In the Heart of Darkness by Eric Flint & David Drake

Machine-gun fire.

Dazzling, in the speed of the tanks, and the accuracy of their fire. Like a vision of St. George battling the dragon, except the saint was a dragon himself. And his lance a magic wand belching flame and fury.

“How?”

Images of complex—machines?

Internal combustion engines.

Images of perfect metal tubes—cannon barrels, Belisarius realized. He watched as an object was fit into one of the tubes. A perfect fit. He wondered what it was until he saw the cannon fire. Cannonball, he realized—except it was not a ball. It was a cylinder capped by its own cupola.

“How can metal be shaped so precisely?”

He was inside a huge building. A manufactory, he realized. Everywhere he could see rolls and slabs of steel being shaped and cut with incredible speed and pre­cision. He recognized one of the machines as a lathe, like the lathes used by expert carpenters to shape wooden legs for chairs and tables. But this lathe was much bigger and vastly more powerful. The lathes he knew were operated by foot pedal. No such lathes could rip through metal the way this one was, not even bronze. He watched a stream of steel chips flying from the cutting tool like a waterfall.

The other machines he did not recognize at all.

Horizontal boring mill. Vertical turret lathe. Radial drill press.

“Impossible,” stated the general firmly. “To make such machines would require making machines to make machines to make machines which could make those machines. We do not have time.”

The facets shivered momentarily, confused. The crystalline intelligence which called itself Aide viewed ­reality in an utterly different manner than humans. The logic behind Belisarius’ conclusion was foreign to it. Where the man saw complex sequences, causes and effects, Aide saw the glorious kaleidoscope of eternity.

Malwa will have tanks.

The thought carried an undertone of grievance. Belisarius smiled, faintly. He was reminded of a small child complaining that the neighbor boy has a nice new toy, so why can’t he?

“The Malwa tanks are completely different. They are not made like this, with this—” He groped for words to describe a reality he had never seen in real life.

Aide filled the void. Precision machining. Mass production.

“Yes. The Malwa do not use those methods. They use the same basic methods as we Romans do. Artisanship. Craftsmanship.”

Incomprehension.

Belisarius sighed. For all Aide’s brilliance, the strange mentality was often befuddled by the simplest human realities.

“Each Malwa tank—the tanks they will make in the future—will be unique. Handcrafted. The product of slow, painstaking work. The Malwa can afford such methods, with their gigantic resources. Greek artisans are superior, but not by that much. We will never be able to match the Malwa if we copy them. We must find our own way.”

The general made a short, chopping gesture with his hand.

“Forget the tanks. Show me more of the battle. It could not all have been—will be—a contest of tanks.”

Montage of images. Infantrymen in a trench, firing hand cannons and hurling grenades. A line of cannons hidden in a copse of trees, belching fire. A strange glass-and-metal wagon hurtling to a stop. There was no horse to pull it; no horse to stop it. Atop the wagon was a rack of tubes. Suddenly, the rack plumed flame and a volley of rockets streaked forward. Another—

“Stop! There—focus there! The rocket wagon!”

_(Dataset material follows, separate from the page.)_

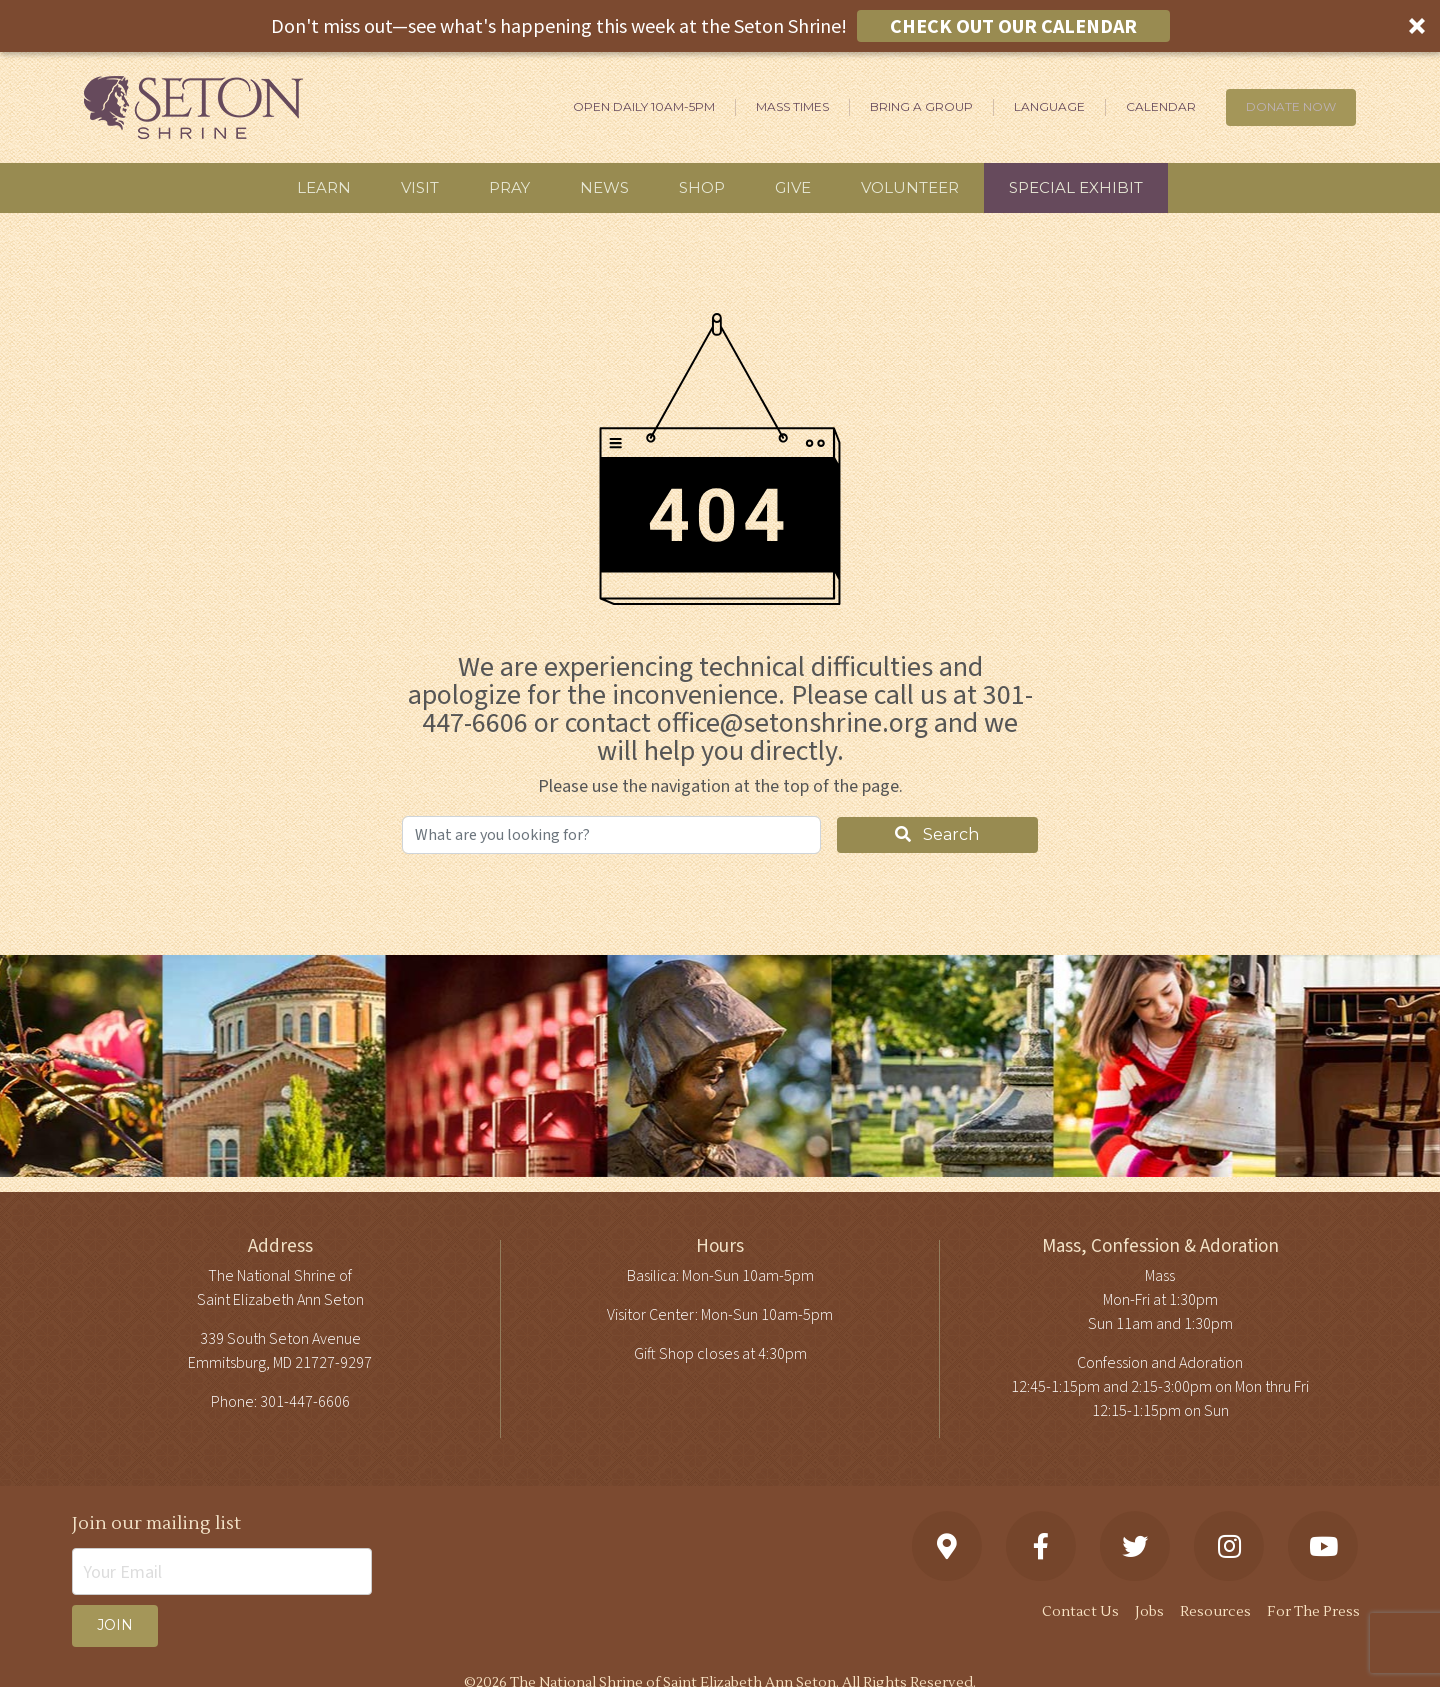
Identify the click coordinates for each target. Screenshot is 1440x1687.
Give (793, 187)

The wagon, again. Belisarius could now see that men were sitting in the glass-enclosed front. Other men were placing rockets into the tubes. The tubes rested on a flat bed toward the rear of the wagon and were slanted up at the sky. Again, the tubes plumed fire. Again, rockets soared.

“What are those?”

They will be called katyushas. These are eight-rail 132 millimeter rocket tubes mounted on what will be called 4X6 trucks.

“Yes. Yes. Those are possible.”

The thought which now came from Aide carried more than an undertone of grievance.

Why is this possible and not tanks? Both are made by the same methods, which you said were impossible. Contradiction.

“You are confusing the—trucks?—with the rockets. They are two different things. We cannot make the trucks, but we can make the rockets. Not as good, but good enough. And then—we can substitute a different—” He groped for unfamiliar, as yet unknown terms.